Start of THE DATA

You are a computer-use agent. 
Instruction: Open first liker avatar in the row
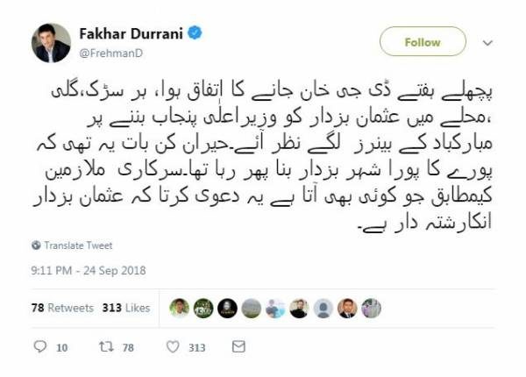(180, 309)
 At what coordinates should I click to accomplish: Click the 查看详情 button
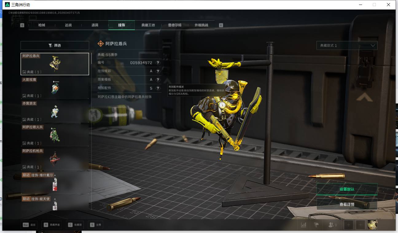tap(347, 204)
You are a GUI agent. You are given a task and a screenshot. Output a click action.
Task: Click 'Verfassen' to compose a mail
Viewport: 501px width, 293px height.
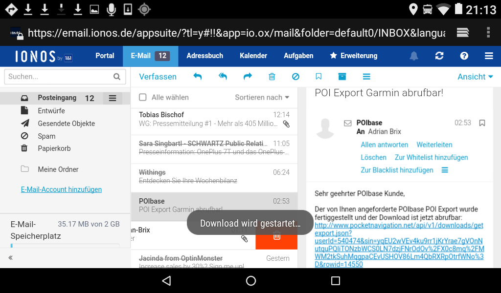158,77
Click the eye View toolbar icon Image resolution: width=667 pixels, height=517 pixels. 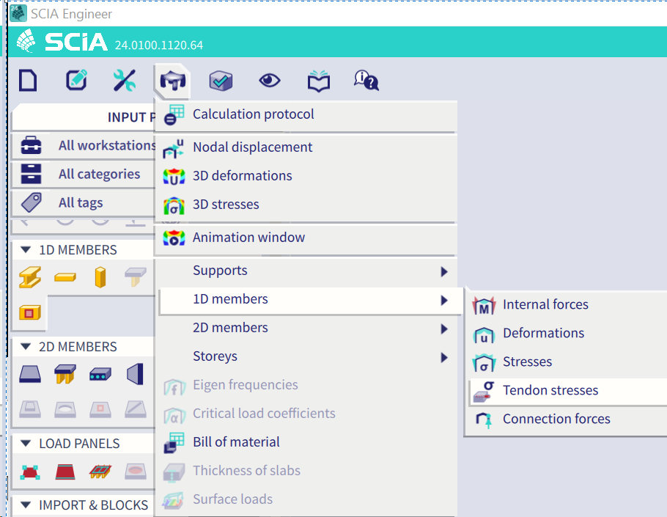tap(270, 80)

End of THE DATA
Start of THE DATA

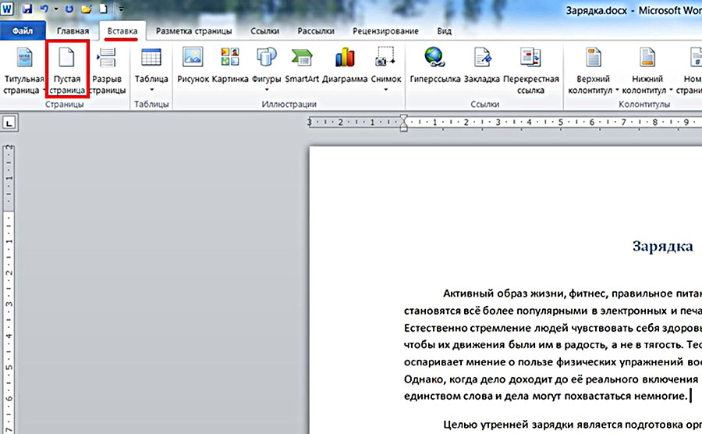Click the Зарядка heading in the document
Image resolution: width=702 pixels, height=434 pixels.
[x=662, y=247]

End of THE DATA

The answer must be every line of the records that contains the word "agent".

You are a computer-use agent. 
You are a GUI agent. You are given a task and a screenshot. Output a click action.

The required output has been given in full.